Sur le front
Lettre de Lazare Goujon adressée à son épouse Isabelle, novembre 1916. AMV, fonds R.Fisher 13Z1 - 2/2
Transcription
[…]Je n’ai pas d’autre distractions et je m’occupe à perfectionner mon infirmerie qui méritera bientôt je l’espère, les mêmes compliments qu’au 89e territorial. Je pense qu’actuellement tu as reçu toutes mes lettres et que tu peux vivre un peu de ma vie. J’attends toujours un mot des enfants mais les communications sont si difficiles et si lentes. Quand recevras-tu cette lettre ? Les heures de nuit sont longues aussi quelques fois et je les occupe en rêveries. En voici une que j’ai rimée et qui t’est adressée. Si tu penses qu’elle en vaille la peine, dis le moi, j’aurai peut-être le courage d’en rimer d’autres.

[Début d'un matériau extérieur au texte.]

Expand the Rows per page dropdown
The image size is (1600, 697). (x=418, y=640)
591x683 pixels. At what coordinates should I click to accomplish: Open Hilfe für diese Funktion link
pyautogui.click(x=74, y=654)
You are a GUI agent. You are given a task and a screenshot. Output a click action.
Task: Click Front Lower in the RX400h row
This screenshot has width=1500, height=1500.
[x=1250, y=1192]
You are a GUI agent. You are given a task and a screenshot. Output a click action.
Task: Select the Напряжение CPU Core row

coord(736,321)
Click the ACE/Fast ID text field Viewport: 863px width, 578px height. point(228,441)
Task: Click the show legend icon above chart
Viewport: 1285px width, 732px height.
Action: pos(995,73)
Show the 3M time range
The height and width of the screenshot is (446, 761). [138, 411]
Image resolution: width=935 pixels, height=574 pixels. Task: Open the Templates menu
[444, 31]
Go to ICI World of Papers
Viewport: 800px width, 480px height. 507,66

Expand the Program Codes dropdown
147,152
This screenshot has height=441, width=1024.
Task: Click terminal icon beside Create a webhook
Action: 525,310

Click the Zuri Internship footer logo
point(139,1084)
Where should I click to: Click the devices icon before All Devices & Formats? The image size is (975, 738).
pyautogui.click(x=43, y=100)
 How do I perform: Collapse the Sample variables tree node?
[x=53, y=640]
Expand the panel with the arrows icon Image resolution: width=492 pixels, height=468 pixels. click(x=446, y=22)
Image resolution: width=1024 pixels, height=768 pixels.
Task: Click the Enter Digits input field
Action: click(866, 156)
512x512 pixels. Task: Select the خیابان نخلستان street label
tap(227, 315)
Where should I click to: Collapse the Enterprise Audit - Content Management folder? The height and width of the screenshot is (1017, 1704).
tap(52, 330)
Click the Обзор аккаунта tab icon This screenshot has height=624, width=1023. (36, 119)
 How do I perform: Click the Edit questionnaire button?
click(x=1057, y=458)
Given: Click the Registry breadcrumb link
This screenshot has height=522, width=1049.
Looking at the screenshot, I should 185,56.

Que le manteau des nuits soit parsemé d’étoiles
Et couvre les coteaux de reflets argentés ;
Que la fureur des temps gronde à travers ses voiles
Et trouble le sommeil des champs et des cités ;
Comme un oiseau lassé qui retourne à se cage
Je rentre et je m’enferme, et, quand nul ne me voit,
Je laisse errer mon coeur autour de ton image
Je rêve à toi !
Vain espoir ! La mort plane et ses ailes sont grandes
Les coeurs sont trop meurtris par nos malheurs communs !
Nous faisons au Destin de terribles offrandes
Pour laisser à nos fils de meilleurs lendemains !
Je ne sais plus, dès lors, qu’aimer sans espérance,
En attendant le jour où, l’âme sans effroi,
Je mourrai, s’il le faut, loin de ma douce France
Et loin de toi !
Ne t’inquiète pas du ton du morceau car j’ai l’intense conviction de revenir en France tout entier. Je t’embrasse bien fort.